• **Work task**: Scan the records below. Copy every line in which the word "Windows" appears.

• **Saved data entries**:
▼▼▼

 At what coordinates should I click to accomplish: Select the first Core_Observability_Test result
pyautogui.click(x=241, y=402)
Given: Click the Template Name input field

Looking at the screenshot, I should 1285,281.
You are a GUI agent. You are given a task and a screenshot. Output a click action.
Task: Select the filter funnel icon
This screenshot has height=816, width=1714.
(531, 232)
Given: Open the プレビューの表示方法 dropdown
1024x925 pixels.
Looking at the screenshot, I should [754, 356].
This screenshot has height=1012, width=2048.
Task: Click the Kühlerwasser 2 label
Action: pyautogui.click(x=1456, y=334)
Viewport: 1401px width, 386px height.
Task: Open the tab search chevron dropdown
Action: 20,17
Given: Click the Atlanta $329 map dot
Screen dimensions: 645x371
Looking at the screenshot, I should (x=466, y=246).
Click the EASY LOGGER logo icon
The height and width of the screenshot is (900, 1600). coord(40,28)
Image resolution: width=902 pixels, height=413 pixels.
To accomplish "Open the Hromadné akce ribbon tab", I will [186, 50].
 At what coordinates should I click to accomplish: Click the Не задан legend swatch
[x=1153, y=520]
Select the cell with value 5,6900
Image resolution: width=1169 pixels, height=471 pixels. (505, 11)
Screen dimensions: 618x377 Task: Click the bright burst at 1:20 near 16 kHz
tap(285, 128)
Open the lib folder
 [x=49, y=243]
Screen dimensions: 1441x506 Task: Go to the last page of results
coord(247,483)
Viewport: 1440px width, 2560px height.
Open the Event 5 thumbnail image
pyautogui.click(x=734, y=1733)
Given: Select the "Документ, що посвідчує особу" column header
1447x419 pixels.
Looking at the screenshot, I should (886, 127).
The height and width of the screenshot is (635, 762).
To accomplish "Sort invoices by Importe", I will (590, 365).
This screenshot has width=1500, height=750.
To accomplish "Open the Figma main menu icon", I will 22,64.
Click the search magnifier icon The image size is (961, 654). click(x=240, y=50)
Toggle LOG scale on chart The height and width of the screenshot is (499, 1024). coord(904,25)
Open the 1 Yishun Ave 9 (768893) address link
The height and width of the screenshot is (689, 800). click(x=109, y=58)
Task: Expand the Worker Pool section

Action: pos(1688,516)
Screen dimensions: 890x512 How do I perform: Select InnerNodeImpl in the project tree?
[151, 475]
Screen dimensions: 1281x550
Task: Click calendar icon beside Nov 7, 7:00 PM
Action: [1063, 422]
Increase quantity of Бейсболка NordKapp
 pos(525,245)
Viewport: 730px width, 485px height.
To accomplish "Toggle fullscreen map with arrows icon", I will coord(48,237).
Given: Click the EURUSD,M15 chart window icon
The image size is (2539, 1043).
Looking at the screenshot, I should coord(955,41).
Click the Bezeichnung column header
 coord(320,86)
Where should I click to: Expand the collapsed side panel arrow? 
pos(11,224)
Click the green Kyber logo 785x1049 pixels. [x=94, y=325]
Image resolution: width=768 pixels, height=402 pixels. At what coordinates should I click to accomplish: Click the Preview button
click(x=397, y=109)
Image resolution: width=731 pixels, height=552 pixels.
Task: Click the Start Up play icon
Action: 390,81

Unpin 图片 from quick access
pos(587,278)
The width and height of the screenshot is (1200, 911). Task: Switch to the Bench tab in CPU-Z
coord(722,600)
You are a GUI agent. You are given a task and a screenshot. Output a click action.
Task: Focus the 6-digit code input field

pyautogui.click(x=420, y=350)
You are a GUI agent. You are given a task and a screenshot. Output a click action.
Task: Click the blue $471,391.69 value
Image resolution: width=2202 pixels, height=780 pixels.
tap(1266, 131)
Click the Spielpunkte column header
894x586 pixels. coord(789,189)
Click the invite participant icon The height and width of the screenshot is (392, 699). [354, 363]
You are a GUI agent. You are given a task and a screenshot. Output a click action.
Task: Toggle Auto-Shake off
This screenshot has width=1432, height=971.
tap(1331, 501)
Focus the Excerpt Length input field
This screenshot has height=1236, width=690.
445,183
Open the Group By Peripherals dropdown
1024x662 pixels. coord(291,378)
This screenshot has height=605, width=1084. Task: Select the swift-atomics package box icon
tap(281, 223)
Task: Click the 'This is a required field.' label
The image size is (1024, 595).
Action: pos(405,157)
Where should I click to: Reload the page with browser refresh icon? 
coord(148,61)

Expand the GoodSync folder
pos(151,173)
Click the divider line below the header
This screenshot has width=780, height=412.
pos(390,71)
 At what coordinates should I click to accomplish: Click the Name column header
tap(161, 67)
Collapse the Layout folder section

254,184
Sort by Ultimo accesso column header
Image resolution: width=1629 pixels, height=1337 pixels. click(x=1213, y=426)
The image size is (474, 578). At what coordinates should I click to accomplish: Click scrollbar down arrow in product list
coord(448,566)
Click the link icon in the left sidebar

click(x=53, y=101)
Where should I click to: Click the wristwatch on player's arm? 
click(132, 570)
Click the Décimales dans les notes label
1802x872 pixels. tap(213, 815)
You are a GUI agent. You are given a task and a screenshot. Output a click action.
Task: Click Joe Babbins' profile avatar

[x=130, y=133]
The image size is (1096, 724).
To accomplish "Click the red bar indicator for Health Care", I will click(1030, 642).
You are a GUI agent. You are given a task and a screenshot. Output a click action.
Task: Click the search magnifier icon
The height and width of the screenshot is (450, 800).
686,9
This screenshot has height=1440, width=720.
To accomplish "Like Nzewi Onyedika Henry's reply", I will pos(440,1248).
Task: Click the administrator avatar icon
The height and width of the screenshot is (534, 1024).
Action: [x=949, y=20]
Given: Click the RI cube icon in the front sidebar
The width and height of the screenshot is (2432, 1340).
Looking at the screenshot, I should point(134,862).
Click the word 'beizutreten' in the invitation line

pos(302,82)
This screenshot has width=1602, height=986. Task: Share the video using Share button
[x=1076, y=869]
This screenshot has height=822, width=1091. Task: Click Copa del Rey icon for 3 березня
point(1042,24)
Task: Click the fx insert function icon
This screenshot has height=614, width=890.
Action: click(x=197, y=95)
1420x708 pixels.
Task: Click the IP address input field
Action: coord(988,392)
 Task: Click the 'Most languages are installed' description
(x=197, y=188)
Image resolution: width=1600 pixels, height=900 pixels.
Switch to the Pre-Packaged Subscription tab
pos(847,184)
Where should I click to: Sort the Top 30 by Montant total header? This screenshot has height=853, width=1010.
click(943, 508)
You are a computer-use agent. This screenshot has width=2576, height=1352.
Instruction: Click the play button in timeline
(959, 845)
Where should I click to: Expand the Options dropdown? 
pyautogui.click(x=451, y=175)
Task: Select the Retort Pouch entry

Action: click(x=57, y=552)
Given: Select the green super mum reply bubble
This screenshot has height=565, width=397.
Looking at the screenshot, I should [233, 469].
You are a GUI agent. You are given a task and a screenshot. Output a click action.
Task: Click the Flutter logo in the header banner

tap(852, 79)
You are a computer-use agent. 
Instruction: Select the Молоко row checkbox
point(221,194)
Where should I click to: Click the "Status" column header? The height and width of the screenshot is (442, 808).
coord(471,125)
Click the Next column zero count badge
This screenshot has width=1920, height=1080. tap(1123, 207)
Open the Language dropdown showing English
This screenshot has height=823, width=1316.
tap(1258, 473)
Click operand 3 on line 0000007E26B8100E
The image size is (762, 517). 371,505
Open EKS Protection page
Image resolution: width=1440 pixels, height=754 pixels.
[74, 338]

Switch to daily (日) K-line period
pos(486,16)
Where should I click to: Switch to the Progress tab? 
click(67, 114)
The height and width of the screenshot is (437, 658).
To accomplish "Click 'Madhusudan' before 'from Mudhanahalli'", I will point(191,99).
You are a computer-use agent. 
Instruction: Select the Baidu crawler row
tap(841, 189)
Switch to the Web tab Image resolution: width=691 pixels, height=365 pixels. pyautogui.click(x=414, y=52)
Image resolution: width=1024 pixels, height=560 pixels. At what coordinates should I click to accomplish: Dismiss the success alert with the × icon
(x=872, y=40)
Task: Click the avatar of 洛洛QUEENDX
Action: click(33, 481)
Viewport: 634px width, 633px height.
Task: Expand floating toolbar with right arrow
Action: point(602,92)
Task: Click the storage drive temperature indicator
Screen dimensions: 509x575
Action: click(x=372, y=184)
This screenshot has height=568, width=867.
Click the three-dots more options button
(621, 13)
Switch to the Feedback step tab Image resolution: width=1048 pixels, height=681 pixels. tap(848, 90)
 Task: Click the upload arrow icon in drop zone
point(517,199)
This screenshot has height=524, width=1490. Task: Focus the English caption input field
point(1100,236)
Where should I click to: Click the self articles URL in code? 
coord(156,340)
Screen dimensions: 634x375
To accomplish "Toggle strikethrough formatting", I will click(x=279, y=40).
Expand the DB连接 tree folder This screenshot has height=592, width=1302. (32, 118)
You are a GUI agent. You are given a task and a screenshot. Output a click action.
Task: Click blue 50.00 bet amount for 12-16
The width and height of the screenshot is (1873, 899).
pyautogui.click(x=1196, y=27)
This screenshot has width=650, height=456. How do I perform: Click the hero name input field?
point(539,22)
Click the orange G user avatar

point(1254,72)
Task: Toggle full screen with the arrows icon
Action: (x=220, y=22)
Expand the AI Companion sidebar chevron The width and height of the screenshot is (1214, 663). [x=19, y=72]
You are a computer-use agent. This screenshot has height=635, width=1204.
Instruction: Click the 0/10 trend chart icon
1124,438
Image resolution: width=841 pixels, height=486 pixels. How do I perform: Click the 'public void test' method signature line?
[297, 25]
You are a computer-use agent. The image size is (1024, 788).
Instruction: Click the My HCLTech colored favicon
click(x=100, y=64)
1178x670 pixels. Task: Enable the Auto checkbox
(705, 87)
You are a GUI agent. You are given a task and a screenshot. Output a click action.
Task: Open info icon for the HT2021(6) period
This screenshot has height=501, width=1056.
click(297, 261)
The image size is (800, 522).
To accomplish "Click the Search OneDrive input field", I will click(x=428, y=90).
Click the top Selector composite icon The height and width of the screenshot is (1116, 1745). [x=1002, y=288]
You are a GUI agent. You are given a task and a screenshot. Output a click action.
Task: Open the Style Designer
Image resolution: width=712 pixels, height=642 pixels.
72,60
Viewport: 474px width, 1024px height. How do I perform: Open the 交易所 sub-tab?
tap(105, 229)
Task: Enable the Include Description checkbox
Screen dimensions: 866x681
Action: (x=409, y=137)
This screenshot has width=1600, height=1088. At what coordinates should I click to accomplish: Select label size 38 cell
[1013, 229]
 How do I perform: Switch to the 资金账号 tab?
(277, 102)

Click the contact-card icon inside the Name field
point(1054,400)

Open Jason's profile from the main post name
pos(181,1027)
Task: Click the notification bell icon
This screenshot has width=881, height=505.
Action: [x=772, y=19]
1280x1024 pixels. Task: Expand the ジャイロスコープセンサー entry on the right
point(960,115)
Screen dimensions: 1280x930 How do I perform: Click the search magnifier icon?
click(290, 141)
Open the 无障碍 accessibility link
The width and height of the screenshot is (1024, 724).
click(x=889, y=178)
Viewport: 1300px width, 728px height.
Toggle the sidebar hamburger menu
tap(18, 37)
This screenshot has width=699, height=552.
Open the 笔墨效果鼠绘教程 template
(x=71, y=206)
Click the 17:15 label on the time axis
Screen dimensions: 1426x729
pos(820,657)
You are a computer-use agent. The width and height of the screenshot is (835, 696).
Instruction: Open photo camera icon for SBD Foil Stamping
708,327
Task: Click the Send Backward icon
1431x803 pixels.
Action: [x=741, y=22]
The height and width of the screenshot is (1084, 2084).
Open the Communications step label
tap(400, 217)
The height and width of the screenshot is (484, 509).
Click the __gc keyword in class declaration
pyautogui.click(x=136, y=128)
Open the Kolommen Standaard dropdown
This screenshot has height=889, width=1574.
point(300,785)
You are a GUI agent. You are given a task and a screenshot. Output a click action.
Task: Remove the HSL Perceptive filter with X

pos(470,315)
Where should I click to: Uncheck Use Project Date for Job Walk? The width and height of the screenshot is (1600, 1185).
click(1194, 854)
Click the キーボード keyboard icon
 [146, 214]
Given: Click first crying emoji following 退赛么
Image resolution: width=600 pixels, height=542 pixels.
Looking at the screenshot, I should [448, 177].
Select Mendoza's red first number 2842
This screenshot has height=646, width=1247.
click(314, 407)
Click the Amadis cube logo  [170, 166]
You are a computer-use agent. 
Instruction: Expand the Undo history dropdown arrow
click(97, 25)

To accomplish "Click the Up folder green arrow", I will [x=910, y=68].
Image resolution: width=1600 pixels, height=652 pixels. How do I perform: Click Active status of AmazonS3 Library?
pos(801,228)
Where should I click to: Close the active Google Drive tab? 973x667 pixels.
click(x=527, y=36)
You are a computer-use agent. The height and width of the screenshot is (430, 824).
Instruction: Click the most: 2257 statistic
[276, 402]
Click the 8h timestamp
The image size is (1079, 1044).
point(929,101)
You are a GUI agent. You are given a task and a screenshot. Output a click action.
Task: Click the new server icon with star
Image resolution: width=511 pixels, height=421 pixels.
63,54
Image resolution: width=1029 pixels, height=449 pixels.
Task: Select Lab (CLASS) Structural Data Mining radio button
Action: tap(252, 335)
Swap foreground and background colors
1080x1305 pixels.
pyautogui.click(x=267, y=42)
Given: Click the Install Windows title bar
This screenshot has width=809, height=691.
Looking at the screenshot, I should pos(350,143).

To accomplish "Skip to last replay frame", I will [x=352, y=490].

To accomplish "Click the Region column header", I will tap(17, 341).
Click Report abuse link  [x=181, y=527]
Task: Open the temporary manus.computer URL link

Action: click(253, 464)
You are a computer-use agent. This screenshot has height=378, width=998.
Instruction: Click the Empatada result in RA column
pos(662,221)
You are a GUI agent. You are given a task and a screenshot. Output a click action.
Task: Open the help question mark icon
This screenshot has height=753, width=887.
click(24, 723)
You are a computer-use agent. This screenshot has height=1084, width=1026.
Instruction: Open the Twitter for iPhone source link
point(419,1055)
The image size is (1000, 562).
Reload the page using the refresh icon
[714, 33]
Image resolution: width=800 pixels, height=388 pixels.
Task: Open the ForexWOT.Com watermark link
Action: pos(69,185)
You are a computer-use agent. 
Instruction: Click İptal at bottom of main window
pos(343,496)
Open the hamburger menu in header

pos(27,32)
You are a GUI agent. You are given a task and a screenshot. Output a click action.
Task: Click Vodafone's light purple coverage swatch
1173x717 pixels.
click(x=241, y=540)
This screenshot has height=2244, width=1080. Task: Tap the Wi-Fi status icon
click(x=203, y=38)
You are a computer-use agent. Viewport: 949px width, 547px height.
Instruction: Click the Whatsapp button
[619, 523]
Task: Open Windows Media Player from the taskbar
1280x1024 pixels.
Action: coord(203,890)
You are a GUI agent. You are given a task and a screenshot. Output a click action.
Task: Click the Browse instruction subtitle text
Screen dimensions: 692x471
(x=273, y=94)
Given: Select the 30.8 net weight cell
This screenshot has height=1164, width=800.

▲▲▲

• **Task result**:
Given: Click the Install Windows title bar
Task: Open Windows Media Player from the taskbar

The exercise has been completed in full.